Working with neighborhood, religious and elected leaders, the administration links complaints received at various city agencies to build a case against these stores. Empowered with disciplinary tools from City departments including the Chicago Police Department (CPD), the Department of Buildings (DOB), the Law Department and the Department of Business Affairs and Consumer Protection (BACP), actions that have been taken include business license revocation, safety closures, increased inspections and fines.
Since the launch of the strategy on April 11, 2012, more than 100 problem businesses have been investigated. These locations combined had roughly 1,400 criminal incidents reported and nearly 1,000 arrests. The multi-agency inspections have closed 34 businesses for healthy and safety concerns and 14 of these businesses, including seven liquor stores, remain closed under Department of Buildings order today. Additionally, the city has revoked 10 liquor licenses.
Also, BACP has established a “flagged businesses list,” containing 37 businesses with high number of violations, and implemented a strategy of heightened enforcement consisting of additional inspections visits to improve compliance with city laws and regulations.

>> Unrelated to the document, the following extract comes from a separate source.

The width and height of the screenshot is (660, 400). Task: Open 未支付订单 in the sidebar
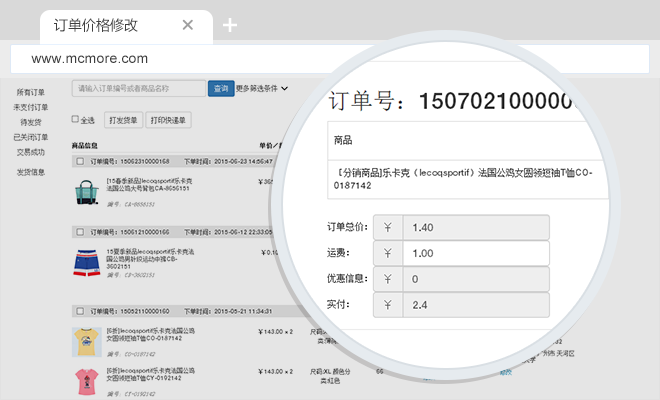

In addition to targeting problem businesses in Chicago’s neighborhoods to combat crime, the City’s vacant buildings demolition initiative continues to eliminate vacant structures that serve as headquarters for gang and drug activity. Since launching in July, the City has demolished 223 buildings in high crime districts.
“The Chicago Police Department is working to aggressively take enforcement action against problem businesses that often harbor drug dealers and gang members,” said Superintendent Garry McCarthy. “By working with other City departments and the community to eliminate problem establishments and the criminal activity that occurs within them, we are ensuring that our neighborhoods are safe places for our residents to live, work and play.”
One example of this strategy at work is Phoenix Liquors, located on E. 75th Street. With 515 calls for service to the CPD in just 12 months, including a shooting in front of the location, the Department of Buildings was able to take closure action when inspections revealed unsafe conditions with possible collapse hazards. Since the property was closed on July 11, there has been no criminal activity in front or at the property. Building owners have been unable to make the necessary repairs to comply with safety codes, and the property is now in foreclosure. It is likely the problem business will permanently leave the location.